Manufacturers themselves are offering generous incentives, helping more drivers switch to zero emission vehicles and deliver government and industry carbon targets, but this cannot be sustained indefinitely. The SMMT argues that full market transition needs incentives not just for fleet and business buyers but private retail buyers as well, something that would bring the UK into line with other major markets. Temporarily halving VAT on BEVs, revising the threshold for the expensive car supplement on Vehicle Excise Duty next April, and abolishing the ‘pavement penalty’ on public EV charging by equalising VAT rates to 5% in line with home charging, would make a significant difference to consumers, helping more of them move to zero emission vehicles sooner.

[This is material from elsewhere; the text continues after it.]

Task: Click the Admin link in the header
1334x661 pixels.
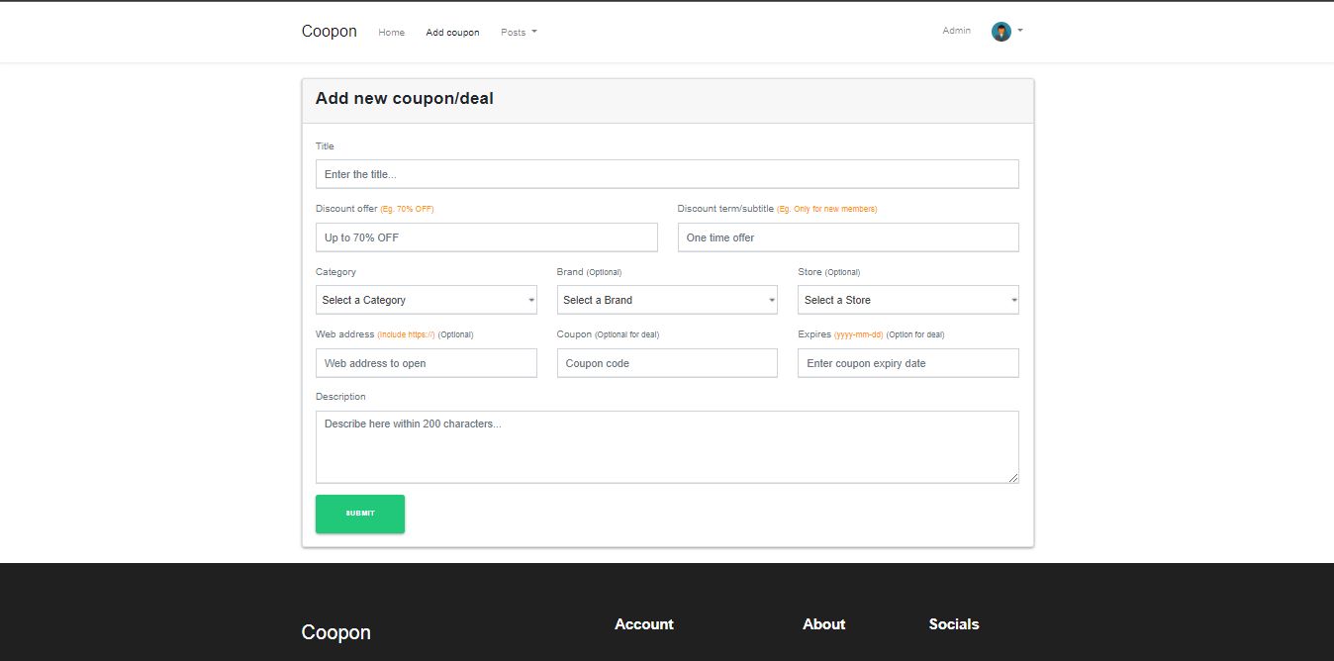Action: pos(956,31)
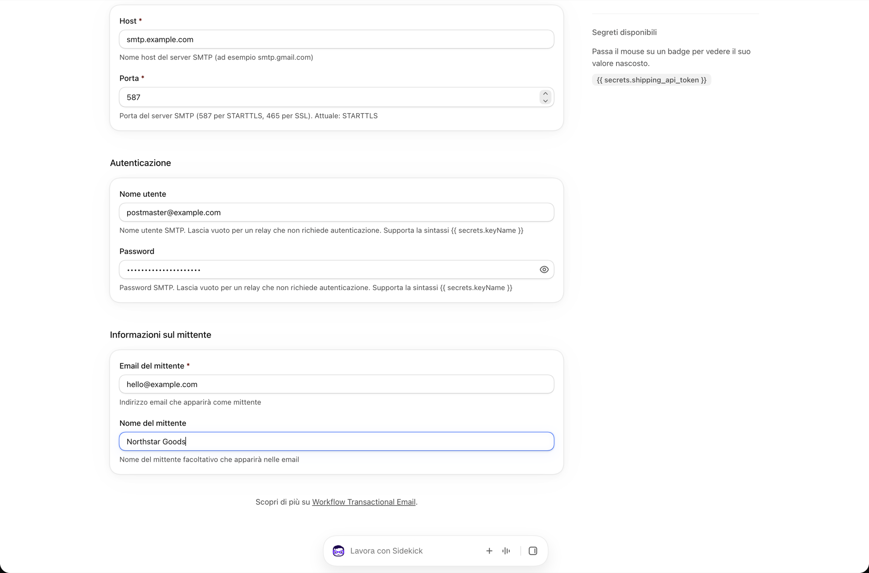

Mike Hawes, SMMT chief executive, said: “Market growth continues, fuelled by fleets investing after two tough years of constrained supply. A sluggish private market and shrinking EV market share, however, show the challenge ahead. Manufacturers are providing compelling offers, but they can’t single-handedly fund the transition indefinitely. Government support for private consumers – not just business and fleets – would send a positive message and deliver a faster, fairer transition on time and on target.”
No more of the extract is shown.